It inspired me. I don’t find it banal.

I think the world is paying more attention to the I/P and BDS will prove effective.

“Perhaps the silence of the religious leaders and, worse, some of their public comments before and after the summit, should encourage an exploration of the role of religious leaders in perpetuating the Israeli-Palestinian conflict. After viewing the Vatican prayer summit, I’ve can’t help feeling that it isn’t only war crime politicians who should have their day in the International Court of Justice in The Hague.”

Nope.

“Watching the ceremony yesterday, I couldn’t help but wonder if anyone attending thought of the sheer absurdity of orchestrated prayers without purpose or content. Chalk up the prayer summit as a Theater of the (Religious) Absurd. No wonder the best and brightest among us are thoroughly secular.”

That’s certainly some exceptional hubris that you’re carrying around, Professor. Must get really, really heavy for you! It’s obvious that it causes you unbearable pain to deal with other than “the best and brightest among us”.

I’d wager that prayers for peace are probably not rejected by the heavens… I see that you find no merit in sitting quietly in contemplation & meditation & prayer. A break in the violence/vitriol is just meaningless to you.

A shame.

“No wonder the best and brightest among us are thoroughly secular.”
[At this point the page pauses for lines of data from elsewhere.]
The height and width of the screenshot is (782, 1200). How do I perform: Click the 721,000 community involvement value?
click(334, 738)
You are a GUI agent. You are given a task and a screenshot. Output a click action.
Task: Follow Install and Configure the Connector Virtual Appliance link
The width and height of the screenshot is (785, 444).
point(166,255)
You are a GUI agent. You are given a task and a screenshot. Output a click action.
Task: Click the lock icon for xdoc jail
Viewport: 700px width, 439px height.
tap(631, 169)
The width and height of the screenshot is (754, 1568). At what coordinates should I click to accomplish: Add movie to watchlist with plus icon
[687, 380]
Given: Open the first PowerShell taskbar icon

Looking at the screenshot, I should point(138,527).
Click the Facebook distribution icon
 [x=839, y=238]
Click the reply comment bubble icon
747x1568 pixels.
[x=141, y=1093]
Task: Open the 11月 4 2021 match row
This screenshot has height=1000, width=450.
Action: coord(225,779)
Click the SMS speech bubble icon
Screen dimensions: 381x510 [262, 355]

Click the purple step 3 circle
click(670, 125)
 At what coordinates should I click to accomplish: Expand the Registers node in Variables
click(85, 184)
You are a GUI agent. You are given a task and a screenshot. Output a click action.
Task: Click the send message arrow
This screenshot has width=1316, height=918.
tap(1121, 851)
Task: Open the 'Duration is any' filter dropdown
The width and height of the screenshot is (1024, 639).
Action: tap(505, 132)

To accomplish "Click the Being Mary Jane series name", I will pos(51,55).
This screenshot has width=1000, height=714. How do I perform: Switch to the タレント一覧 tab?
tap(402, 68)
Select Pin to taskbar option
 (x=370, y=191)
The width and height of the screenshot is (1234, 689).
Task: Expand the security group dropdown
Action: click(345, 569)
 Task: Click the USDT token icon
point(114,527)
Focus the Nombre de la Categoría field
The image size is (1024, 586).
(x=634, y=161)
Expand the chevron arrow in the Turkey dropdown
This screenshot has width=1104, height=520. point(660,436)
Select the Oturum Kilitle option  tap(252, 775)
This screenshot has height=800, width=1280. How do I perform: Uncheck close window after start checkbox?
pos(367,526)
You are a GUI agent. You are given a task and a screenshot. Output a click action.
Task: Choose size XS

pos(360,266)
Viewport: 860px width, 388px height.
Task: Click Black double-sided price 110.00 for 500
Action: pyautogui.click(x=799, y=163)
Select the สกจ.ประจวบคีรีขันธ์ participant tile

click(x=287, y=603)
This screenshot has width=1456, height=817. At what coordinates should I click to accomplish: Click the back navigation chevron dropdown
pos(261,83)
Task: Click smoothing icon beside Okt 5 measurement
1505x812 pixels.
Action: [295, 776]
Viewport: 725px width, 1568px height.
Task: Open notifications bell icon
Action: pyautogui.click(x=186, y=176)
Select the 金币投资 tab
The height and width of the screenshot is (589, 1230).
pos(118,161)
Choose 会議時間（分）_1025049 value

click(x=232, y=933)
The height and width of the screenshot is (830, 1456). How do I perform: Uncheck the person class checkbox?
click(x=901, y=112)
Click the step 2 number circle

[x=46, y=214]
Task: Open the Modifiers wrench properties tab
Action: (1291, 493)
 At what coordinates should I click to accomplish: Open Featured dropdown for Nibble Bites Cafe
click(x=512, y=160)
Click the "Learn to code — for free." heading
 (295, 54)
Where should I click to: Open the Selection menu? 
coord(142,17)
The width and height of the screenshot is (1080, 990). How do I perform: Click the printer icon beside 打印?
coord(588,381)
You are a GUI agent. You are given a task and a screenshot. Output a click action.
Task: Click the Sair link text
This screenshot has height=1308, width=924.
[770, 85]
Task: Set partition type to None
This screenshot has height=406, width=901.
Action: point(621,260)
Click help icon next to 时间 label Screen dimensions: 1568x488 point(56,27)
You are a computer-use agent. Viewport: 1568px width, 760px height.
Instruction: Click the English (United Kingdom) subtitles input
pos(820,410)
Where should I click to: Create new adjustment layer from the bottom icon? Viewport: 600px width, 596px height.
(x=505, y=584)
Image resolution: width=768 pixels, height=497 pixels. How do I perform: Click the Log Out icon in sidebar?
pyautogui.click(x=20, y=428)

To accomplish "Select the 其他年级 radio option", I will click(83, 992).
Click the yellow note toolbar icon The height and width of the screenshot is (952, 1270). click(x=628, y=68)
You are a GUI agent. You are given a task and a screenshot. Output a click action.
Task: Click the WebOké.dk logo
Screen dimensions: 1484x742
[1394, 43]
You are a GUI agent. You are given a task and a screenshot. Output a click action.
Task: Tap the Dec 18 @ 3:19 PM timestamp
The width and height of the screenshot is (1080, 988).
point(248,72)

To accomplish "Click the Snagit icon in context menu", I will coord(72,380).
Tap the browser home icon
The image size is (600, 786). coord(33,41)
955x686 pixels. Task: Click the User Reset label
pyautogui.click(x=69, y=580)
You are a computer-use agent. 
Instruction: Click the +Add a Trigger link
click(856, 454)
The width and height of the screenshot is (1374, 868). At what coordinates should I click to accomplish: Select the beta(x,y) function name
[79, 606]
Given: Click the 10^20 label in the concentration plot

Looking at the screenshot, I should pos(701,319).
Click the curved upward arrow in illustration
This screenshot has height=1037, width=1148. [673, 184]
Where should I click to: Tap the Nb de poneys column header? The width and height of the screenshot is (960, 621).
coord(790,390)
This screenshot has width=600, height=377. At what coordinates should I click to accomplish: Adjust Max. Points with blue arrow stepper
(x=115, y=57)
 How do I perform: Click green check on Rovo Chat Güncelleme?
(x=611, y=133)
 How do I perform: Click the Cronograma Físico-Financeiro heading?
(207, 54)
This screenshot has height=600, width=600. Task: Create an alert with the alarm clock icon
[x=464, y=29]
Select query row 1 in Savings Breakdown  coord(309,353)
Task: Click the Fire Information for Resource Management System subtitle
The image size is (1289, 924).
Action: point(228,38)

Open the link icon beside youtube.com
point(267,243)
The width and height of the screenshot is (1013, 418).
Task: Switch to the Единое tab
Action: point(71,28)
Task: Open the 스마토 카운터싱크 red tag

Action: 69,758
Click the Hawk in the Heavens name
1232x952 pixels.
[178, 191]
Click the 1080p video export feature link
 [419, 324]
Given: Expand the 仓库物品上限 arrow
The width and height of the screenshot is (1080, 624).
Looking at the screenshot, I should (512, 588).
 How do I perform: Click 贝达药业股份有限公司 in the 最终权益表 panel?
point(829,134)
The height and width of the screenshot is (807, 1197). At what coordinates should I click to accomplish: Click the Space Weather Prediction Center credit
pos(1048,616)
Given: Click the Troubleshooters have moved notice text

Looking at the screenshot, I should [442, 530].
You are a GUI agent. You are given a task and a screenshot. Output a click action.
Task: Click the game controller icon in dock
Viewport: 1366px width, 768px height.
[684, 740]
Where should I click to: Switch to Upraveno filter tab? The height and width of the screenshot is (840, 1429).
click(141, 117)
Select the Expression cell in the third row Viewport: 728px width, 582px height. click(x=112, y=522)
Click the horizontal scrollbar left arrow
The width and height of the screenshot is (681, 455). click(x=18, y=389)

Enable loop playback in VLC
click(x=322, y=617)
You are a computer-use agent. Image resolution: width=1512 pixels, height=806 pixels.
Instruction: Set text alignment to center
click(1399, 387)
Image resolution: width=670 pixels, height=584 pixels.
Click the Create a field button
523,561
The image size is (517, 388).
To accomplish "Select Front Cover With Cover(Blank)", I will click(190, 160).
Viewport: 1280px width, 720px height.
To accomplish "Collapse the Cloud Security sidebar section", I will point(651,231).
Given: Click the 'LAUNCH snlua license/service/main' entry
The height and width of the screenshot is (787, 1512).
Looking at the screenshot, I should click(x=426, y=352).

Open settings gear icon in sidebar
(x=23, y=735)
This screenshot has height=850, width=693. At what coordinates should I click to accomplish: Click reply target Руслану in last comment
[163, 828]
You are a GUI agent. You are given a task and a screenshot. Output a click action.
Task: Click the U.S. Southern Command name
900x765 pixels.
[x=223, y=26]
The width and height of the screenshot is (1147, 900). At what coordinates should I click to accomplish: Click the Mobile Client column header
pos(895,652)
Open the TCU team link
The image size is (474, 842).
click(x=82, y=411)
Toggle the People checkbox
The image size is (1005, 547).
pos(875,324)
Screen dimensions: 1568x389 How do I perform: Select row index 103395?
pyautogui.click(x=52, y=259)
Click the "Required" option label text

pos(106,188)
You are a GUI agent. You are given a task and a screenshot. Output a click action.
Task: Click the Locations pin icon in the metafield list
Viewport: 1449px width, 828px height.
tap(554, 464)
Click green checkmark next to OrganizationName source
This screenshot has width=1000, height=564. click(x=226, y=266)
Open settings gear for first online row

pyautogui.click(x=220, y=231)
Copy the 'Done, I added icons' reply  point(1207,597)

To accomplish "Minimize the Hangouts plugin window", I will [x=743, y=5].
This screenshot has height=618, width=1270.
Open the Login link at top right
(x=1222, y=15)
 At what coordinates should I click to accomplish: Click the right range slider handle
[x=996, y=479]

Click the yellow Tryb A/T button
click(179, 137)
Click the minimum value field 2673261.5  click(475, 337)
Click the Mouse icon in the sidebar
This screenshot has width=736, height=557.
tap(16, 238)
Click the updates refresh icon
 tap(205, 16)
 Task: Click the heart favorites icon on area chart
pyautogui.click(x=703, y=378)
I’m sorry if this is petty of me – and it probably is – but can I be the only one who thinks Marc’s endless ruminations are at least as absurd as anything that transpired in Rome yesterday?

Some of the best and brightest I know are thoroughly religious, Marc. And yes, there are plenty of the other sort, too.

This is not only bigotry, but the very dumbest kind of it.

Thank you, Just and Joe. I agree and it inspires me also. I would definitely not qualify as one of Professor Ellis’ “best and the brightest among us” as I participate daily in a worldwide prayer circle. Many people believe that prayer,(“where two or more are joined together”), contemplation and meditation effect the world in silent, yet powerful ways.

The Pope did bring world attention to this unending situation, and he did try to bring two of the leaders together. The biggest achievement out of all this, was that indelible image of the Pope standing next to the apartheid wall, with the words Free Palestine in red. That was a strong message, and an awesome image, that will always remind people that the Palestinian people live under a brutal occupation, and no basic rights.
Everything else is secondary.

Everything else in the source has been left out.